Along with the considerable genetic divergence within species, there were a large number of mt genotypes discovered in each of the three species. Thirty five mt genotypes were detected from 46 individuals of the three species sequenced. Of these, a small fraction of mt genotypes (9 of 35; 25.7% of total genotypes detected) is represented by more than one individual (Table 1, Fig. 2). With the exception of these, all other mt genotypes (26 of 35; 74.3% of total genotypes detected) were presented by a single individual. These exclusive mt genotypes were shown to be unresolved polytomies at the terminal tips in the reconstructed phylogenetic tree (Fig. 2). This unexpectedly high genotypic diversity encountered within each of the three Korean Thais species is assumed to be a reflection of the genetic diversity introduced from potential source populations with diverse geographic origins, such as Taiwan, Hong Kong, and many different coastal regions of South China and Japan. Although a large expansion of deep oceanic water is considered an obstacle to the longdistance dispersal of many marine benthic taxa, some coastal invertebrate taxa have crossed this barrier using a prolonged pelagic larval form (Scheltema, 1971, 1986, 1988) or by rafting (passive transportation of sessile-form juveniles attached to drifting objects) (OFoighil et al., 1999). In cases of long range dispersion, the juvenile forms of these animal groups may have the potential to transport and establish successful colonies thousands of kilometers away in downstream habitats that are geographically distant from up-
stream source populations using the oceanic current systems. Indeed, Thais species have a wide distribution range in the Asian Pacific Ocean from the South China Sea area (including Hong Kong, Taiwan) to Northeast Asia (including Japan and Korea) (Kuroda et al., 1971; Choe and Park, 1997; Tan, 2000; Tan and Liu, 2001). It is possible to envisage that a continuous influx of larval immigrants from their potential source populations might contribute to some extent to the near-shore malacofauna of the Korean Peninsula. Of the western boundary currents in the North Pacific Ocean, the Kuroshio Current System is a major component of the most influential warm current that leaves the east coast of Taiwan. Its surface water effects travel northeastward to many regional rocky shores in eastern China, mainland Japan,and the Korean Peninsula by streams of the Tsushima Current and Yellow Sea Current.

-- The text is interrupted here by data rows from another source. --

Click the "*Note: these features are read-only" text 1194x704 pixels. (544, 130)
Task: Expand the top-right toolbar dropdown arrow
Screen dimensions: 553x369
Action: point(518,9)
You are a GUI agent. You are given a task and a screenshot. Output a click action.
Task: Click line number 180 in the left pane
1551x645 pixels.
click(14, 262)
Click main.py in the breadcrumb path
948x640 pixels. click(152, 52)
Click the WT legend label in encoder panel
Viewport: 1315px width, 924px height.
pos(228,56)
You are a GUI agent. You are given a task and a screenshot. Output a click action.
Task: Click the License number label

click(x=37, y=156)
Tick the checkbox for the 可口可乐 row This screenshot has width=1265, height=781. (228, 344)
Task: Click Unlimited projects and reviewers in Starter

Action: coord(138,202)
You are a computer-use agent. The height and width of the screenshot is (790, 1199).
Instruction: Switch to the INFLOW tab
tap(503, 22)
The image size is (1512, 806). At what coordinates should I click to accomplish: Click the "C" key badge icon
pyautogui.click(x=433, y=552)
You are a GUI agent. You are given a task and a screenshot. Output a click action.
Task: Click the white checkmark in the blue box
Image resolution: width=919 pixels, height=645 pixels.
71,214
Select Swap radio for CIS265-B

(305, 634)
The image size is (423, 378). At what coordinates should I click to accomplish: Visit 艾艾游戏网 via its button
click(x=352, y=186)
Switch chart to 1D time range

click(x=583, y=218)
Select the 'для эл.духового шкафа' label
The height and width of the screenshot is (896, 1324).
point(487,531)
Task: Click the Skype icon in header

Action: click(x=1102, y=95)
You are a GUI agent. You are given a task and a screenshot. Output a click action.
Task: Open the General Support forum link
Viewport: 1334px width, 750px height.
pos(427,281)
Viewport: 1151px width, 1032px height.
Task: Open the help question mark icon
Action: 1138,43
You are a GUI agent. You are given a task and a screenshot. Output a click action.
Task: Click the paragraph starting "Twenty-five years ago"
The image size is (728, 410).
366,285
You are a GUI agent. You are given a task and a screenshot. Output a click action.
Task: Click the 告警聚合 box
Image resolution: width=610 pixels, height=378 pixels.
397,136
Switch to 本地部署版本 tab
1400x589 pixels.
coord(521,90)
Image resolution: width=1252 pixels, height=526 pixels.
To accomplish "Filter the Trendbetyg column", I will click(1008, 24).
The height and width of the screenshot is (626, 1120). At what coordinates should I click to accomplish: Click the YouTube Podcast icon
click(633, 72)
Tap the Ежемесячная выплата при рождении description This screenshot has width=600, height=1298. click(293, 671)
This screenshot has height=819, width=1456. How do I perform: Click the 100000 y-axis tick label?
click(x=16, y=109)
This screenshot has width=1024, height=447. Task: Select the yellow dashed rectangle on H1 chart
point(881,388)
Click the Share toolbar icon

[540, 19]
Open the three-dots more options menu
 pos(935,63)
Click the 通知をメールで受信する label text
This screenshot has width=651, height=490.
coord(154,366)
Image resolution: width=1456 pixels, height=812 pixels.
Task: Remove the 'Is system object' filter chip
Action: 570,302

These current systems running northeastward may be able to transport planktotrophic larvae or drifting objects that carry sessile forms of life (e.g., egg capsules of Thais species) to many different downstream islands and/or continental rocky shores. The routine influx of these types of immigrants from geographically distant source populations with different geographic origins (e.g., Taiwan, Hong Kong, and many different coastal regions of South China and Japan) and their ability to colonize in downstream habitats might act as an effective supplier of new recruitment, thereby shaping the contemporary population structure of Korean Thais species. Under this assumption, the mt genotypic diversity found among Korean Thais populations is likely to reflect a subset of the genetic diversity of their potential source populations. Sampling from their potential source populations was not included in the present study. Therefore, further comprehensive taxon sampling from unstudied potential source populations will be needed to determine the origin and key factors responsible for the high level of genetic diversity discovered within each of the three Korean Thais species examined.